To address issues such as the difficulty of finding suitable temporary responsible entities or replacement responsible entities for schemes with insolvent responsible entities and the difficulties that can be encountered by counterparties in recovering out of a scheme’s assets where a responsible entity has jeopardised its right of recovery from the scheme, the Report proposes the adaptation of the current registered managed investment scheme structure.

Known as the “SLE Proposal”  CAMAC proposes retaining the registered managed investment scheme structure for collective investment vehicles in Australia but giving each registered managed investment scheme the status of a separate legal entity. The scheme itself would hold legal title to all scheme property and be the principal to all third party contracts; it could sue or be sued in its own right. The responsible entity would be an agent of the scheme.

The SLE Proposal is to be commended and it could well address the issues highlighted above. However, the proposal needs to be considered in light of the international investment funds market in which Australian fund managers compete.

A unit trust is not a collective investment vehicle commonly used in offshore jurisdictions. More common collective investment structures include open or closed-ended investment companies and limited liability partnership structures.

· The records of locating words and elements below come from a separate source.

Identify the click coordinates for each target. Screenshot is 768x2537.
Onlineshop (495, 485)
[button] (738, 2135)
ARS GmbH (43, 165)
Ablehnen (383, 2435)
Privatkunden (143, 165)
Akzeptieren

There is a strong argument that to enhance the competitive position of Australian investment funds (or perhaps just to bring them onto a level playing-field with their international counterparts) and to make it easier for offshore investors to get comfortable with investing into Australian funds, Australia should instead be looking to adopt tax-flow through open and closed-ended investment companies and limited liability partnership structures in Australia.

This should at least be discussed and debated, particularly in the context of the Johnson Report and the Asia Pacific funds passport initiatives currently underway.

2. Voting requirements for replacing a responsible entity

Under the current law, the threshold for replacing a responsible entity of an unlisted registered managed investment scheme is an extraordinary resolution, requiring 50% of the total votes that can be cast by members entitled to vote, voting in favour of the replacement (whether they vote or not).

This threshold can by extremely hard to reach, even though a change in responsible entity may be in the best interests of members. This is particularly the case where large portions of unitholdings are held under passive custody arrangements where the custodian is not compelled to vote.

This will be even more difficult under ASIC’s updated regulatory guidance for IDPS platforms which provides that an IDPS operator cannot vote unless it is instructed by investors.

CAMAC suggest that this voting requirement be replaced with a simple majority vote mechanism, with a threshold requirement that at least 25% of the total votes of eligible scheme members being cast.

Whilst a simple resolution with a 25% threshold requirement will be easier to achieve than the current extraordinary resolution requirement, there is room for further discussion and debate around whether the 25% threshold requirement is necessary.

Further discussion and debate is also needed on what is the appropriate mechanism where a responsible entity of a solvent scheme wishes to retire. Should a resolution of members be required at all?  There may be an argument that, where a responsible entity of a solvent scheme wishes to retire, it should be sufficient that the outgoing responsible entity has complied with its duty to act in the best interests of members in finding a suitable replacement responsible entity for the scheme.

These CAMAC highlights touch on just 2 of the many important proposals set out in the Report that are deserving of more discussion and debate by the industry.

Henry Davis York made one of the submissions to CAMAC in response to the 2011 discussion paper.